Your goal>
Starting with the line that holds "Given: Click the green-yellow route map icon", reproduce each line through the last one of the data, exactly as written. Pictures are not copied.

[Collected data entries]
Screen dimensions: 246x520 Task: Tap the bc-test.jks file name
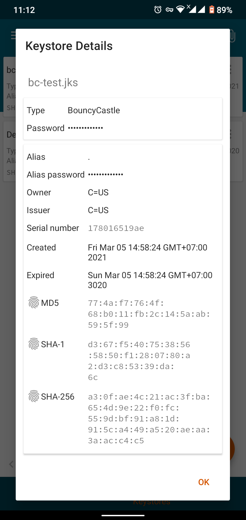coord(53,82)
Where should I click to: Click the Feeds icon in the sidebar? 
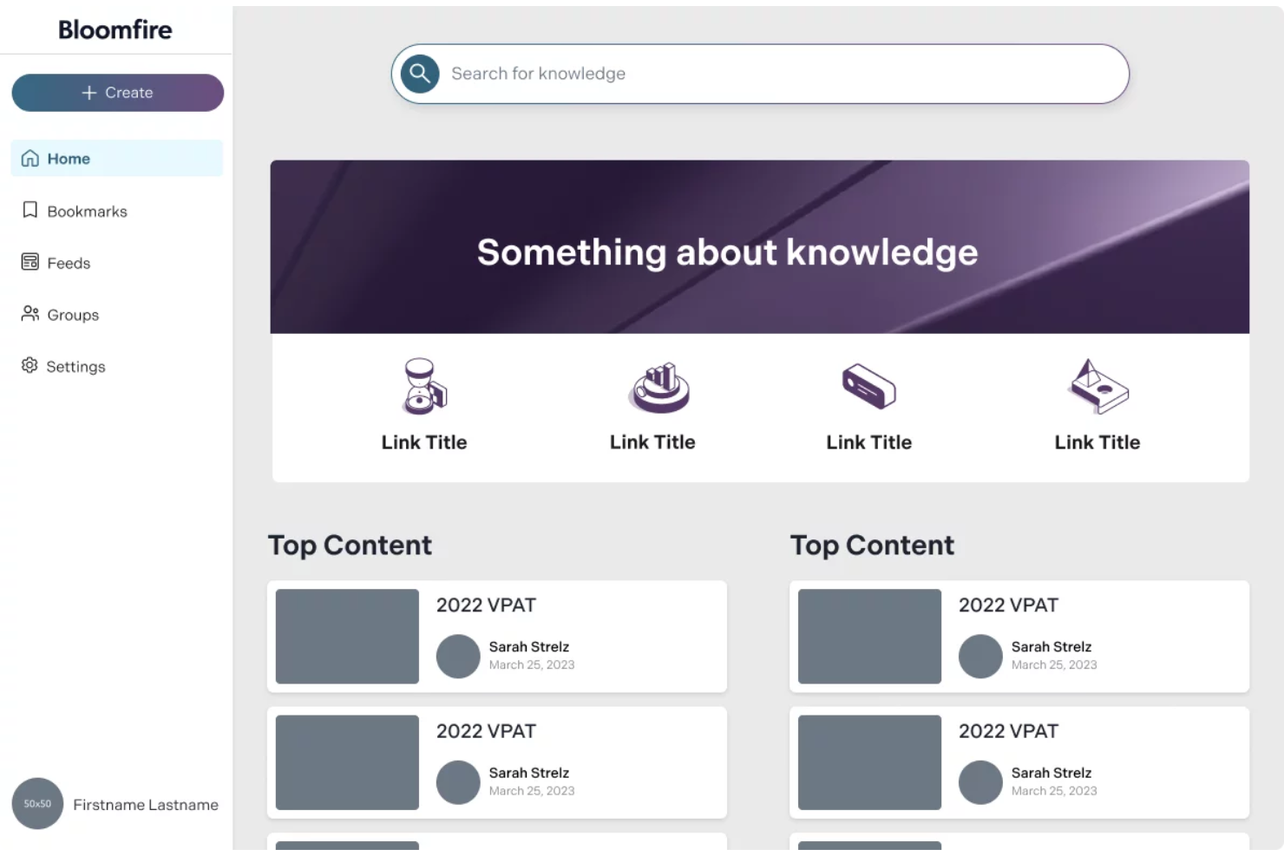(x=30, y=262)
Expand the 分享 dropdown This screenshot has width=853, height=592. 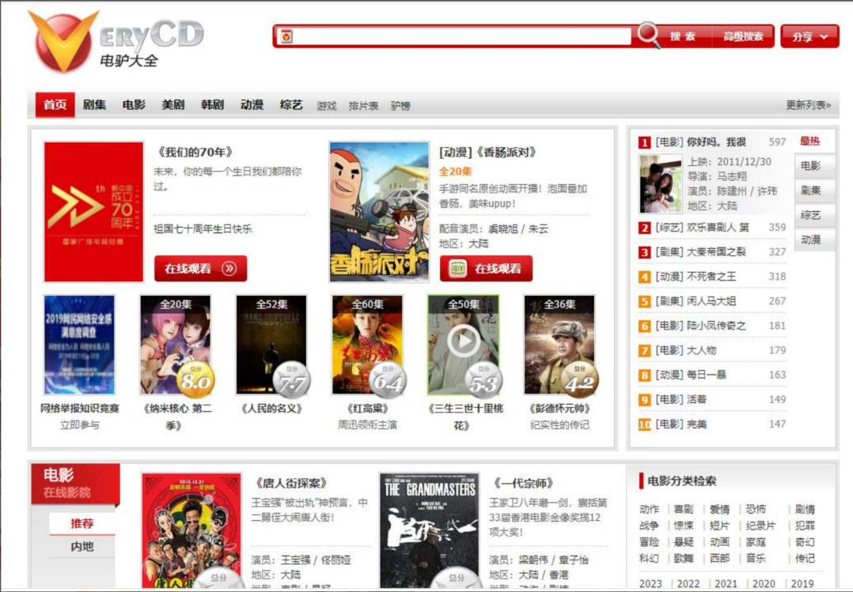coord(809,36)

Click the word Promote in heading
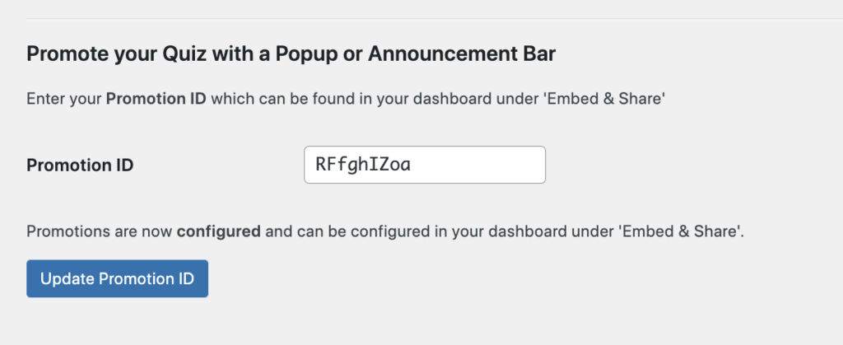(60, 55)
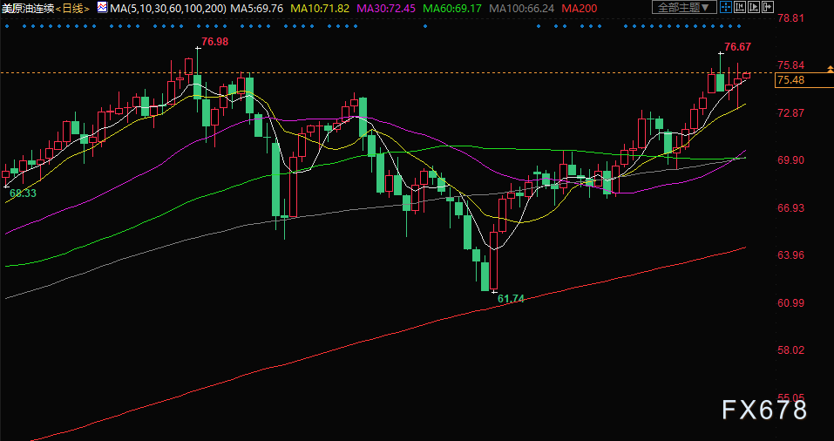Click the chart playback icon
This screenshot has width=834, height=441.
click(x=752, y=8)
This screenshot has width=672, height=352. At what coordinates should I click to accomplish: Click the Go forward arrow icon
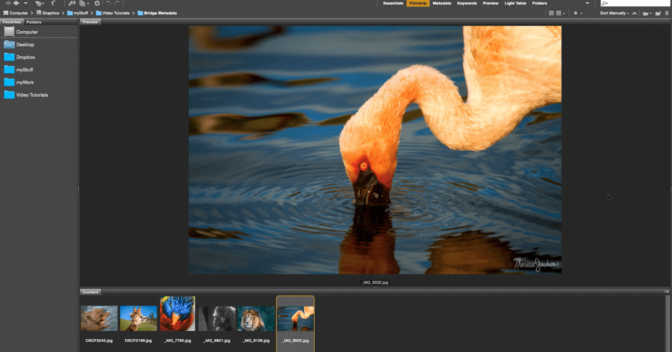tap(17, 3)
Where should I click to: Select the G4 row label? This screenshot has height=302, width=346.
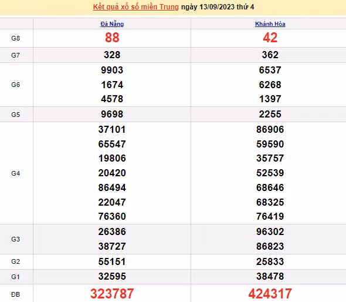coord(15,173)
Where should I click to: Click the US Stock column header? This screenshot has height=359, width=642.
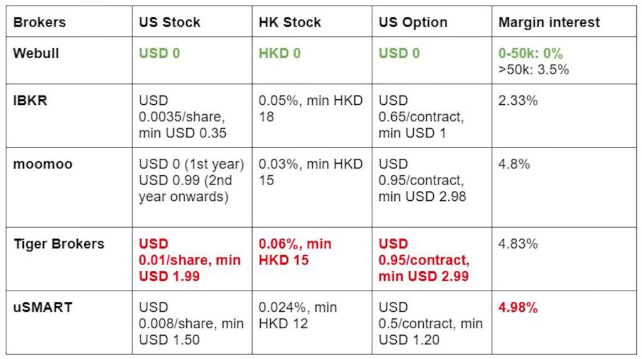169,23
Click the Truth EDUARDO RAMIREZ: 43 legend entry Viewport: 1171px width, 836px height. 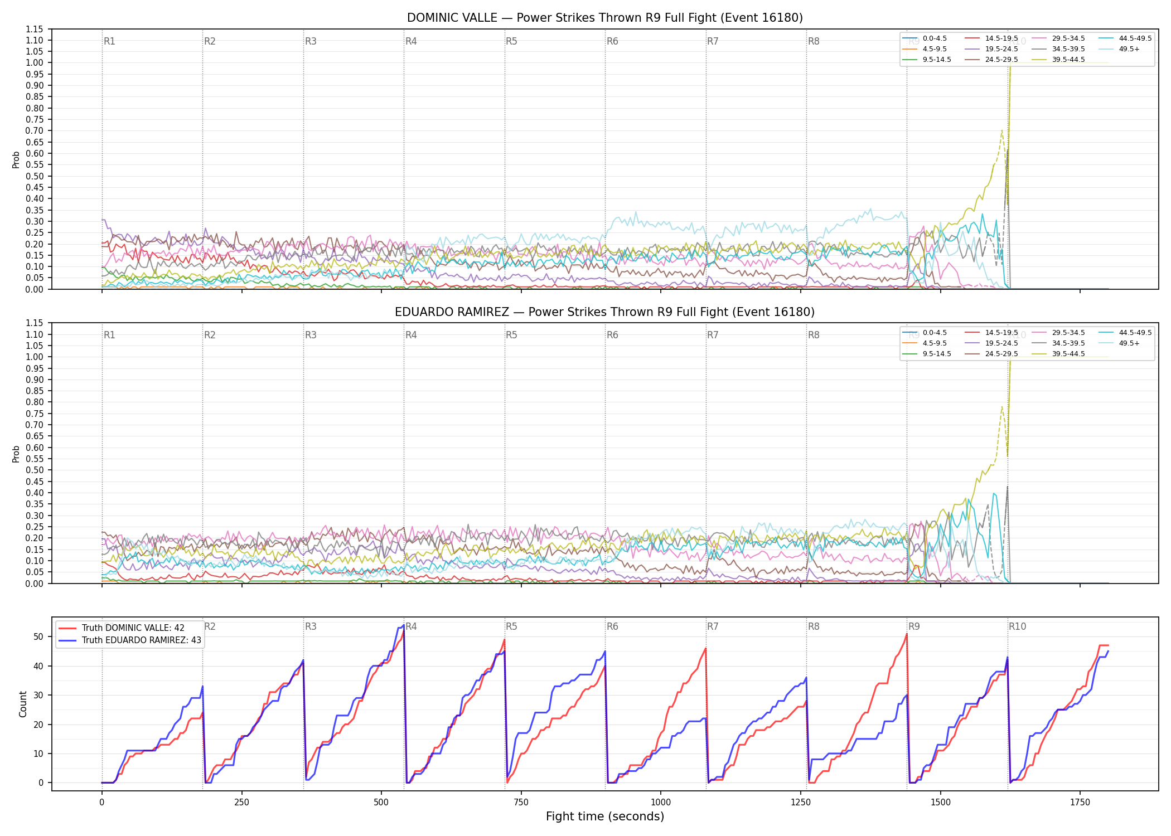(129, 640)
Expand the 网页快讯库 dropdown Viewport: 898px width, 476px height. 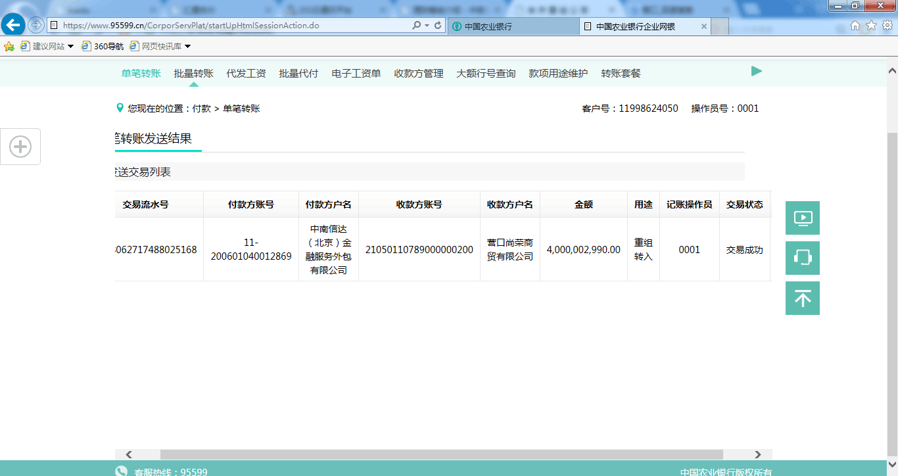point(187,47)
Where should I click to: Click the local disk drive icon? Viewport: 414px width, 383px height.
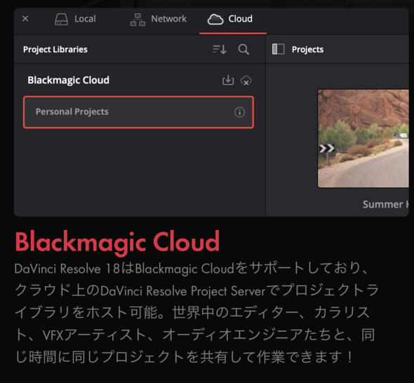pyautogui.click(x=61, y=19)
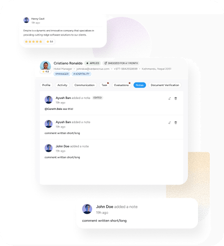Switch to the Activity tab

(62, 85)
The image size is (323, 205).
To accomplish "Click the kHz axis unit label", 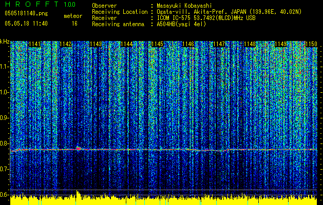I will 5,42.
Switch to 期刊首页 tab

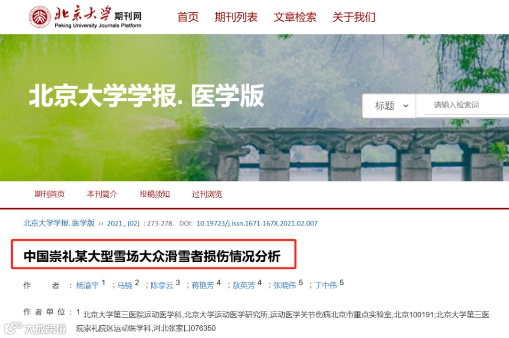pos(49,194)
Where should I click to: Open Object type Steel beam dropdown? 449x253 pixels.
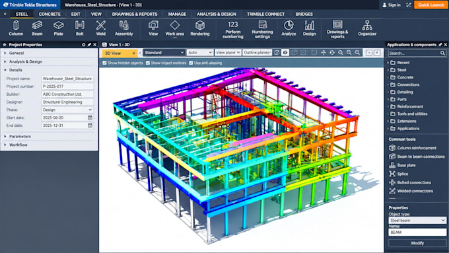[417, 221]
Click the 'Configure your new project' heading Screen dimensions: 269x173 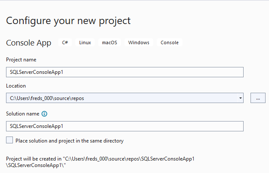[68, 20]
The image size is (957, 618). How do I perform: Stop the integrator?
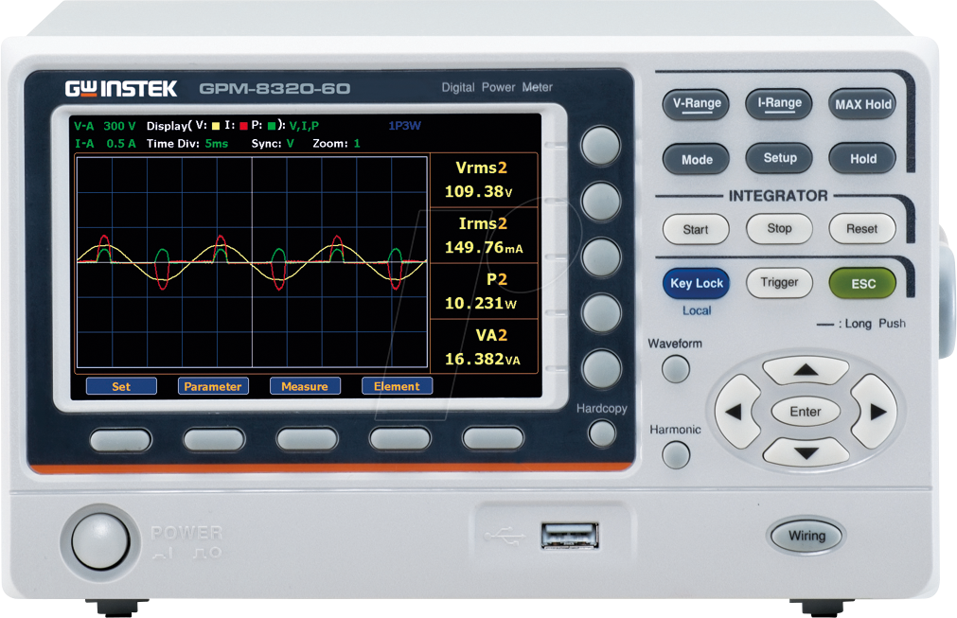pos(779,229)
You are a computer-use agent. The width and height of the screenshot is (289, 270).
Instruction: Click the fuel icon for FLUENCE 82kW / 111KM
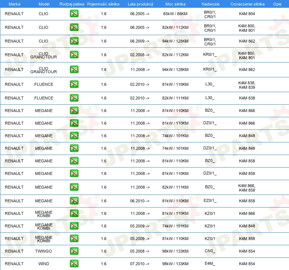point(74,98)
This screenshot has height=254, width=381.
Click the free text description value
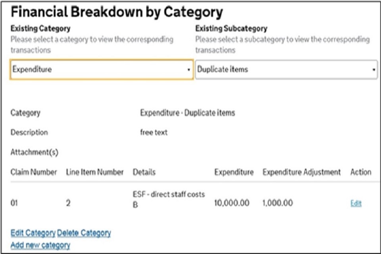(154, 133)
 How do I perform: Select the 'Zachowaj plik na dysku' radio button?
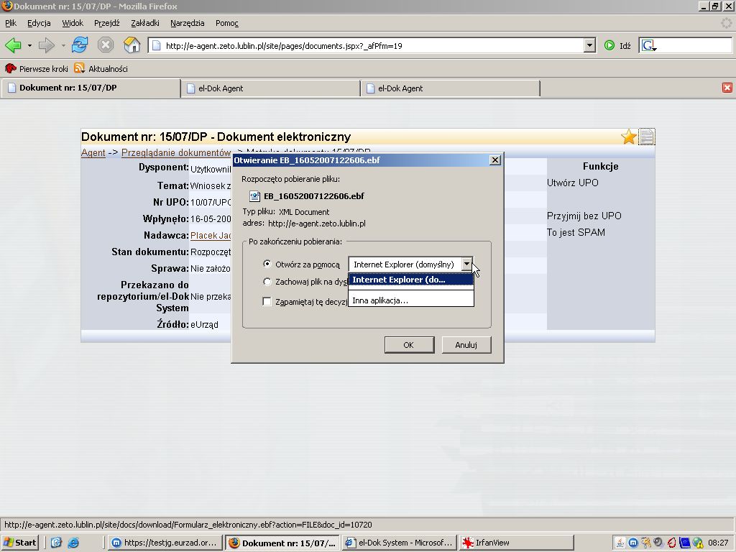[x=267, y=282]
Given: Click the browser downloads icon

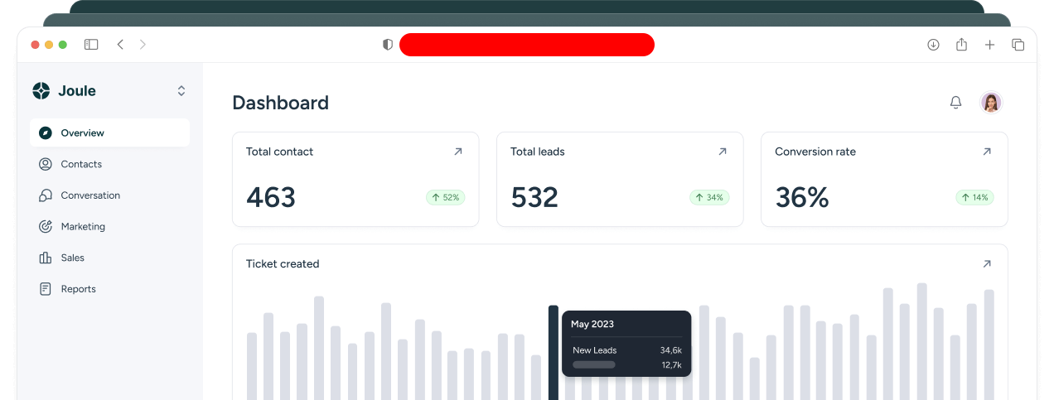Looking at the screenshot, I should pyautogui.click(x=933, y=45).
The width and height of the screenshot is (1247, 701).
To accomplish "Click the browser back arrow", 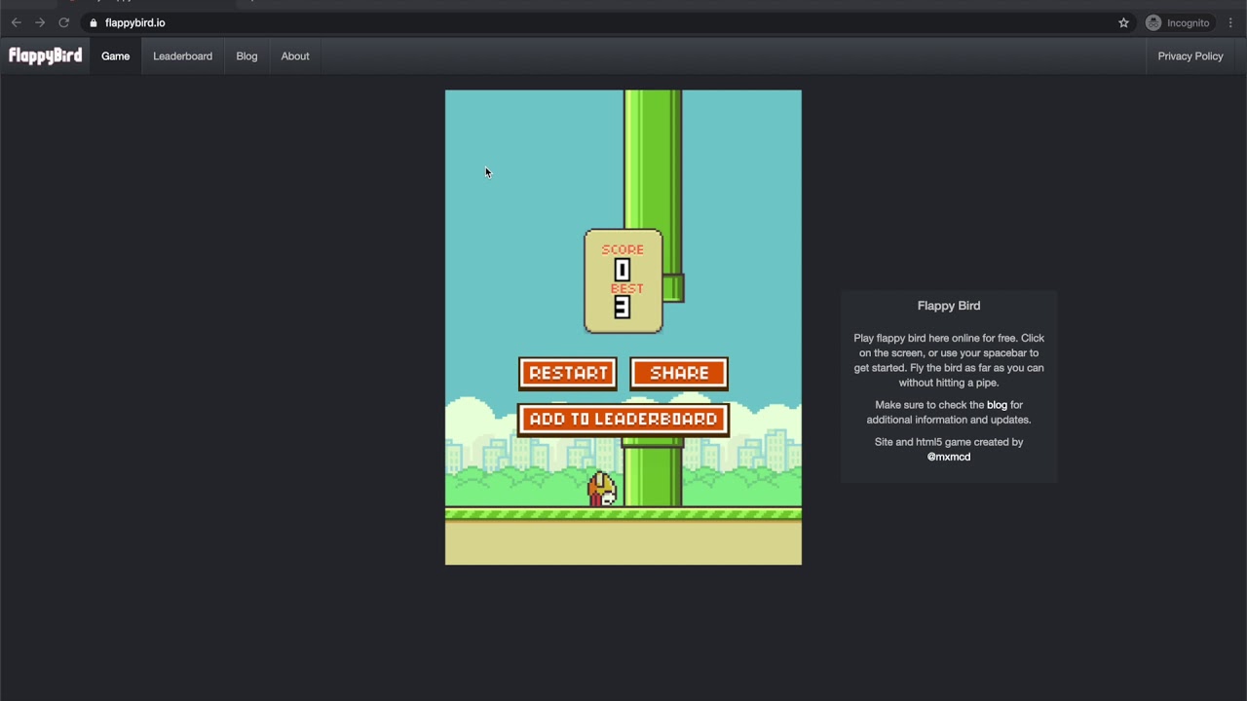I will [x=16, y=22].
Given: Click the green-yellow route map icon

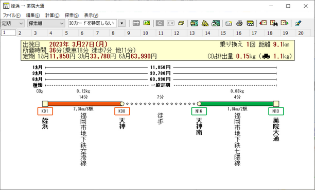Looking at the screenshot, I should pos(147,23).
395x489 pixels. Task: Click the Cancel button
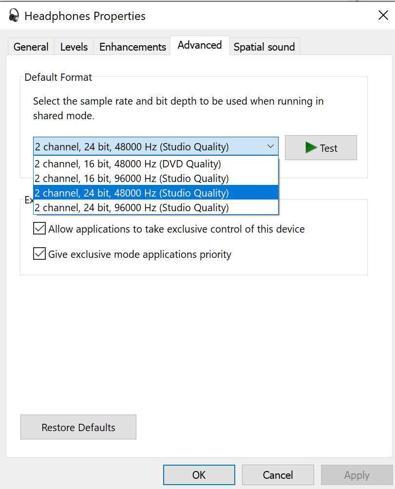[x=278, y=475]
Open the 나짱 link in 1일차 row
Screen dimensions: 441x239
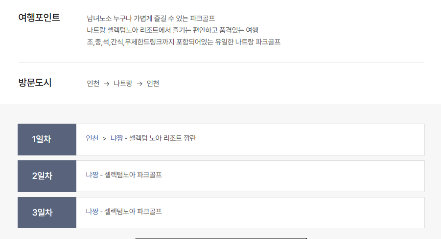pyautogui.click(x=116, y=138)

Solution for this task>
Given: Click the green-yellow route map icon

Looking at the screenshot, I should pos(147,23).
395x489 pixels. Task: Click the Cancel button
[x=278, y=475]
Open the 나짱 link in 1일차 row
Screen dimensions: 441x239
pyautogui.click(x=116, y=138)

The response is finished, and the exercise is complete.